I let out a sigh, dropping my smirk. These redundant questions are getting annoying. "It's not that simple I guess. Part of it is because I really do love Kiri, but the other part is because I actually believe in what the league is doing. The hero's are a joke, frauds. They're in it for the money. Hell, All Might even told me once, I could never be a hero. Besides, I don't want to be a hero as long as people like Bakugou are to. He's nothing but a bully, and no one does anything to stop him. I'm tired of it."

All of my former classmates seemed shocked by my answer, they all probably thought it be something as simple as blood lust. Little do they know, most of the league doesn't want to go around killing innocent people, well maybe Toga.

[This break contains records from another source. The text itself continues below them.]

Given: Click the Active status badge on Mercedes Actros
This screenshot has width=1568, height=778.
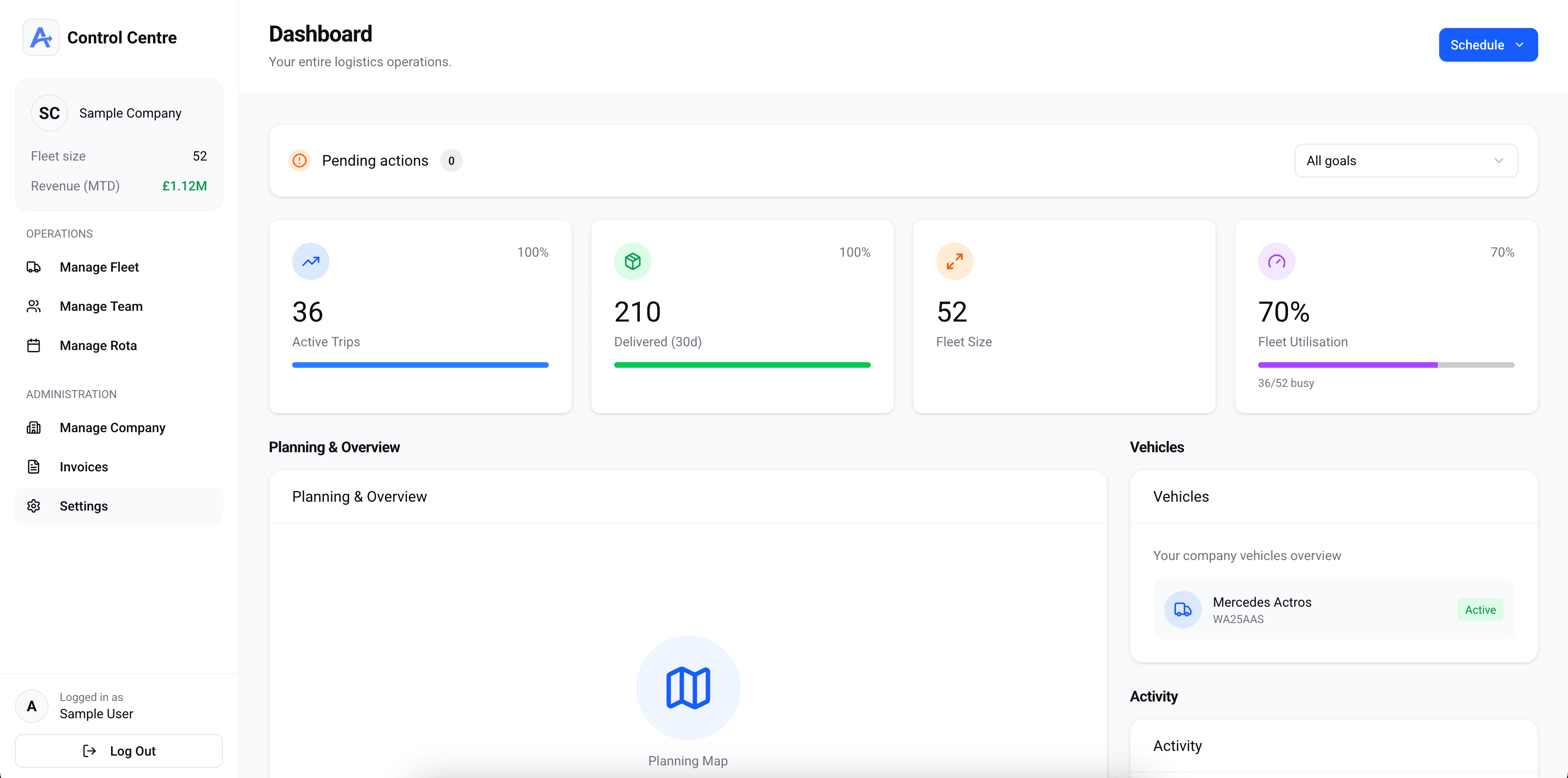Looking at the screenshot, I should click(x=1480, y=610).
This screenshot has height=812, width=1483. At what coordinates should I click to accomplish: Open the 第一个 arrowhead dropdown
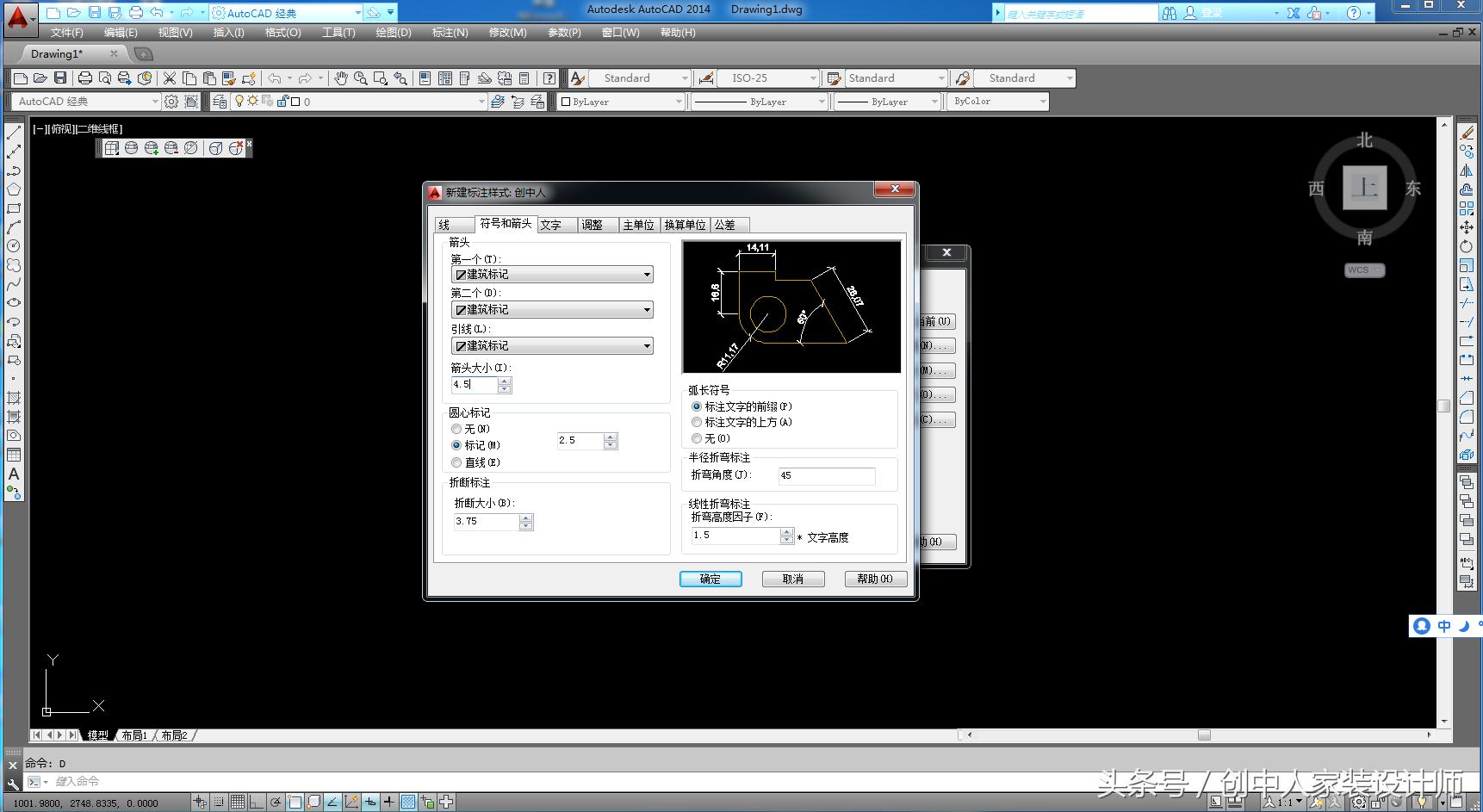coord(646,274)
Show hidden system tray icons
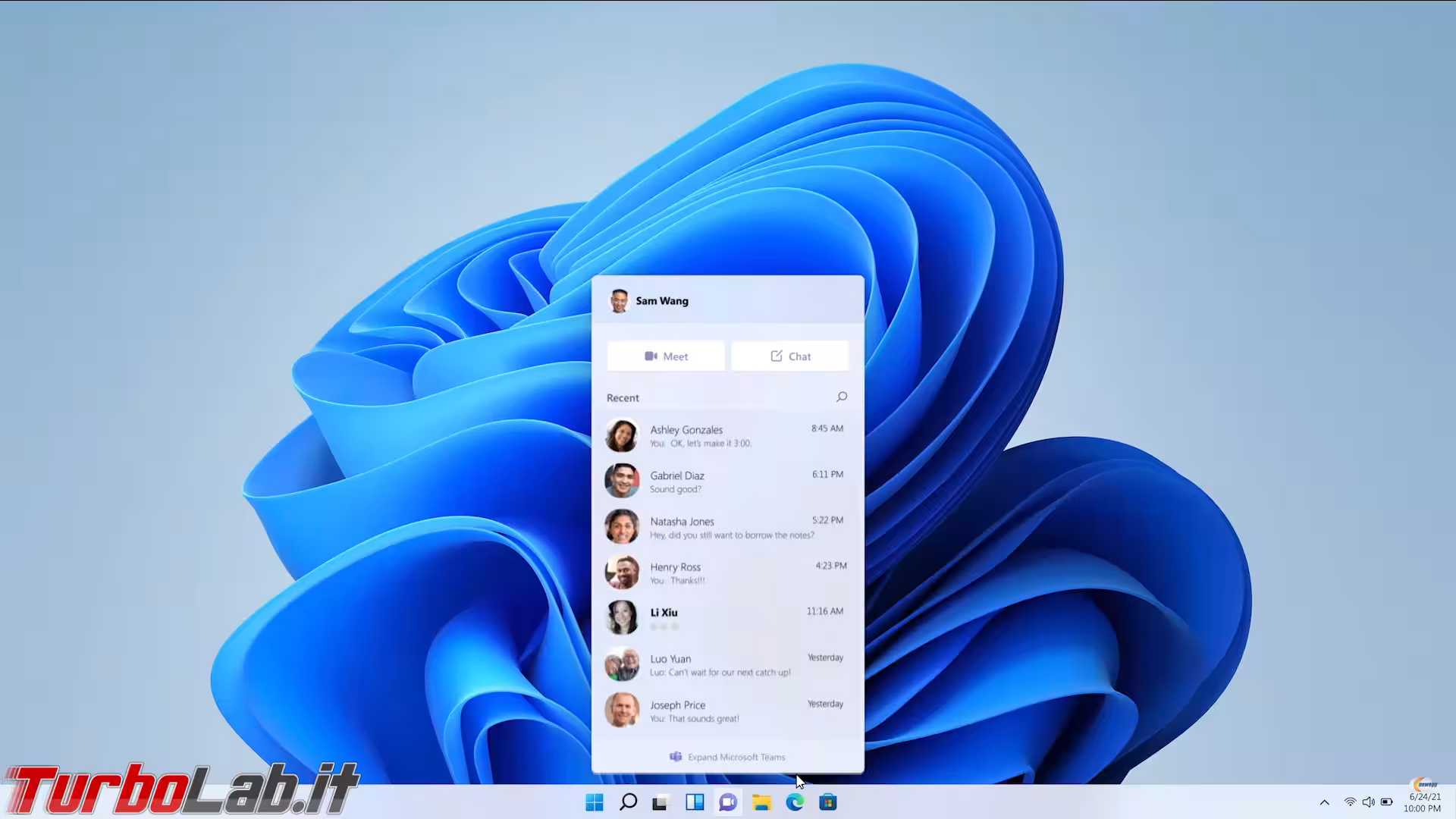 point(1324,802)
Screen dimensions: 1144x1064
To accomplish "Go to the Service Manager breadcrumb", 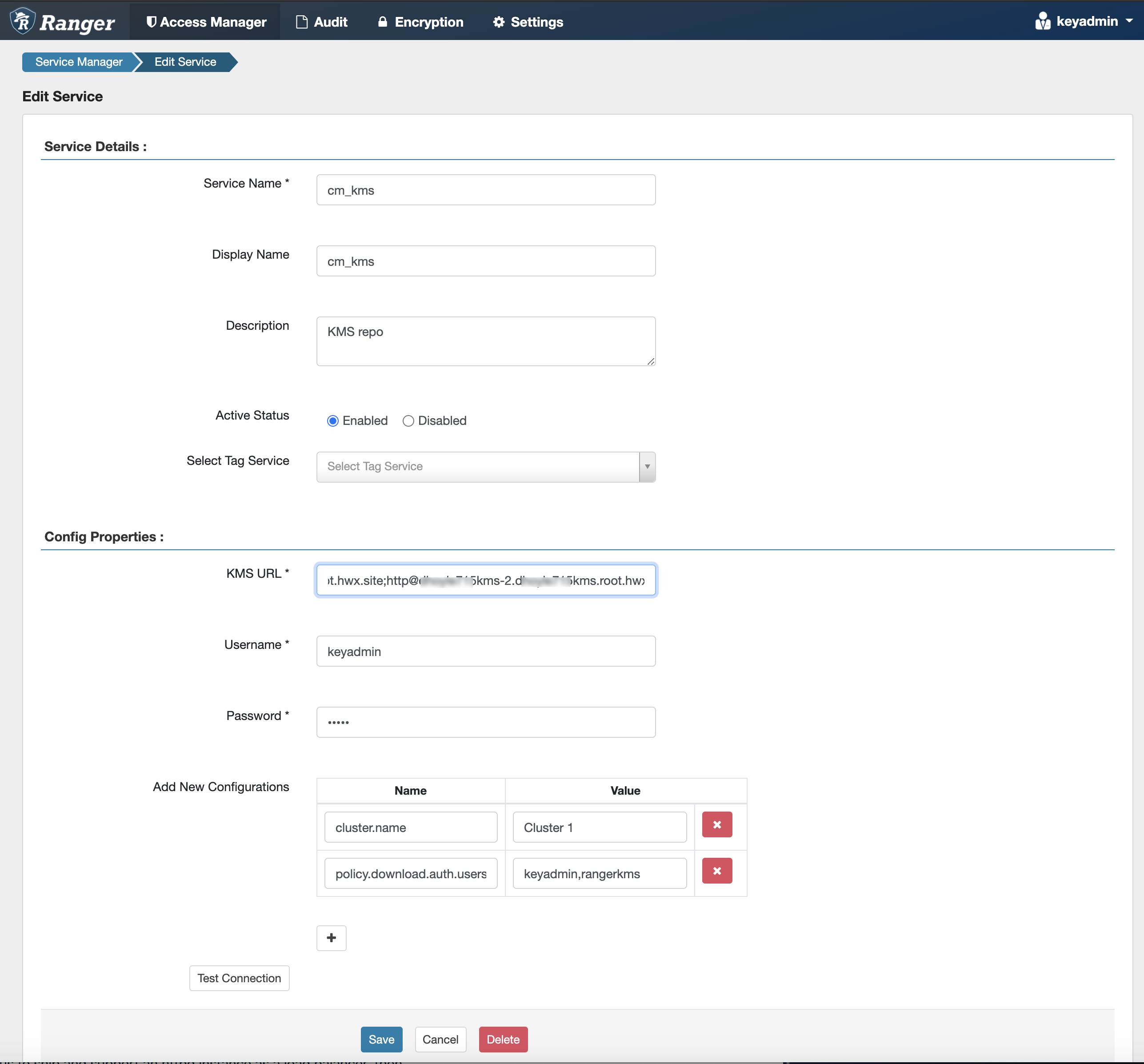I will pyautogui.click(x=79, y=62).
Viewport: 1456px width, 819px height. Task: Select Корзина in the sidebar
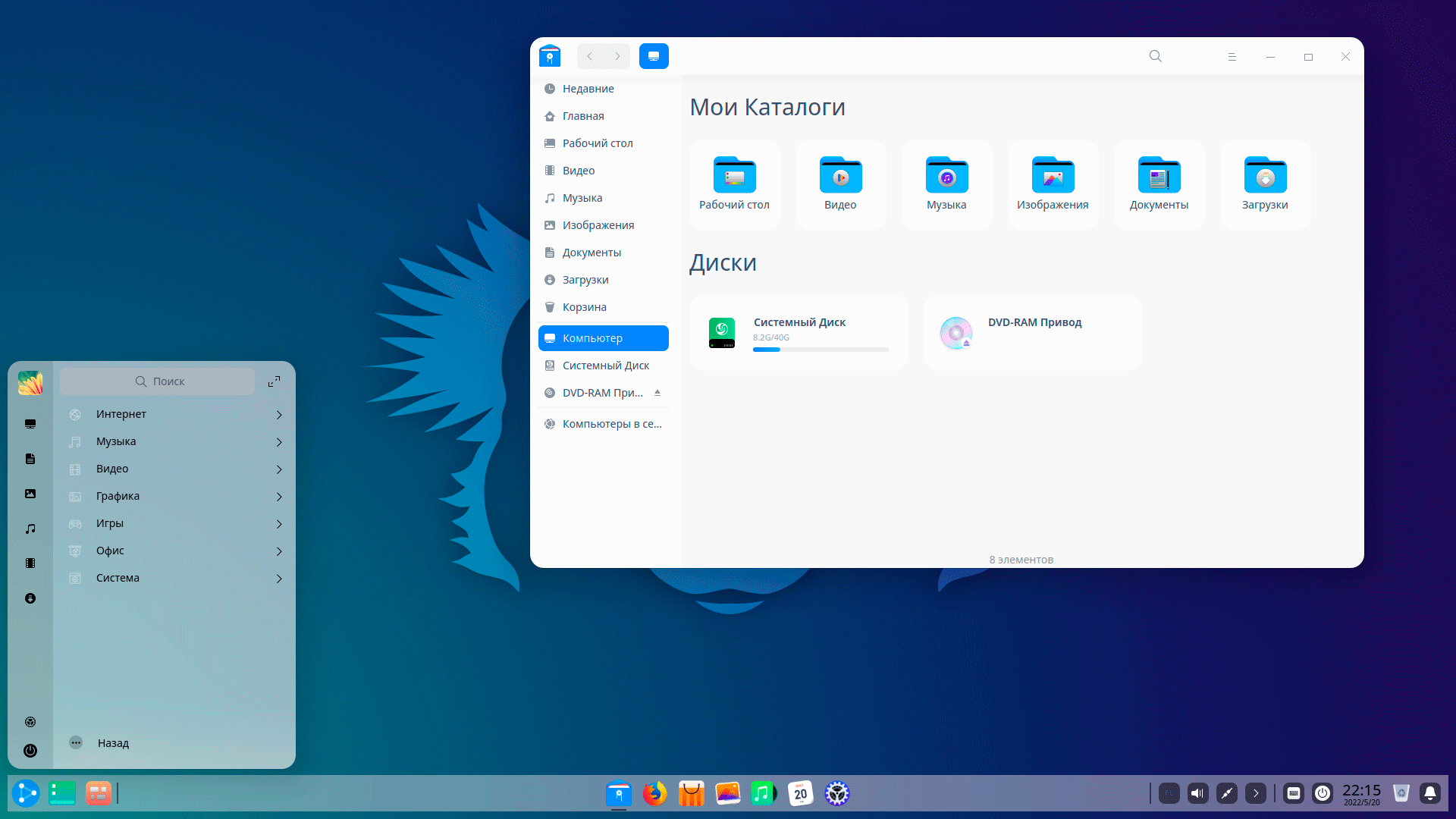[584, 307]
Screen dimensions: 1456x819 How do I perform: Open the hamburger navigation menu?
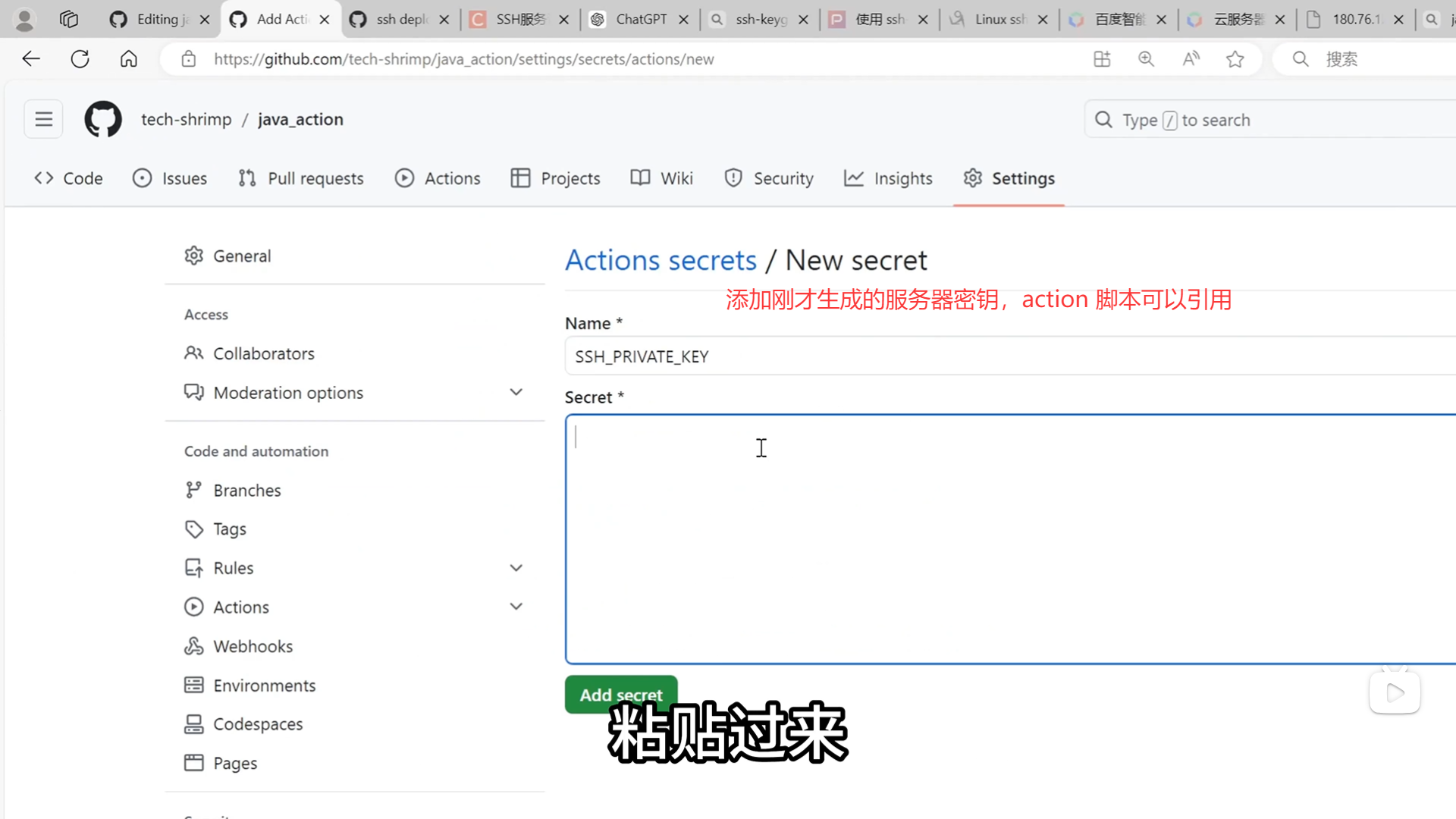(x=43, y=119)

"Midoriya, that's not true and you know it!" Mina exclaimed.

"But it is true, you're all just to blind to see it. Why are you here anyway? It's not like we were really friends before all this." I asked, genuinely curious as to why she was here.

"I'm here for Kiri and Kami, not you." She seemed offended by my question. Good. Did she miss them? Her friends she thought loved her more than anything else? Tragic. But the use of my nicknames for them, really pushed me off.

"Don't. Call them. That." I gritted out. If she just would have used Kami's nickname, I probably would have been fine with it, but Kiri? That was something only a select few get to say, just like Zuku.

"Excuse me? You're currently in no place to make demands. I mean, look at you! You can barely move, because of all the chains. What does Kiri even see in you? You're worthless, just like Bakugou tried to get us to see all along. Maybe we should have listened to him."

"Mina!" Uraraka looked frantically at her, then back at me. She probably thought I would blow up. Well she's right.

"What. Did I. Say. About. Calling him. That?" I gritted out again. I was slowly pulling at the chains on my wrists, straining them with everything I had. I could feel One For All power up, even with the quirk erasing cuffs. The marks and electricity must have become visible, because I saw the panic in all of their faces. Right before I jumped at her.

I landed on top of Mina, punching her repeatedly. I wasn't using much of One For All, I couldn't. Breaking free of the chains took a lot out of me.

I could feel her hands on me, burning into my skin with her acid, but I couldn't care less. I only got a good three minutes beating her senseless, before I felt something wrap around my waist and throw me into a wall. I looked up and realized Tsuyu threw me with her tongue. Uraraka ran to me and made me float, leaving me stranded on the ceiling. I started thrashing around, at some point I had started to cry.

"LET ME DOWN! I NEED TO~ I NEED TO BEAT HER! I HAVE TO WIN! I HAVE TO BE BETTER THAN HIM! HE CANT SEE ME WEAK LIKE THIS!" I don't even really know what I was saying.

Iida had ran to get the guards, and Uraraka and Tsuyu were by Mina, staring at me with, pity?

"Bakugou really fucked him up."

"Yeah, should we help him? I know he's a villain now, but he's still our friend, or at least he was." Uraraka asked Tsuyu.

"I DONT NEED YOUR FUCKING HELP! I NEED~ I need... I need Kiri." I broke down into even more violent sobs. I curled up into a ball, still floating on the ceiling. I heard a quiet 'release', and then I landed on the ground with a thud.

I felt small arms wrap around me and pull me into a sitting position. "Oh Deku, your not evil. Your just really really broken."

"You think I don't fucking know that?" I mumbled out, my eyes still closed. I had stopped crying, but I was exhausted. I heard the guards and Iida come running in.

"Help her, don't worry about him. Tsu and I have got it under control, I think it might be working." She said quietly. I still heard her, even if she didn't want me to. I know they think they're helping me, they may even be succeeding, but I won't go back to being a hero, not without Kiri.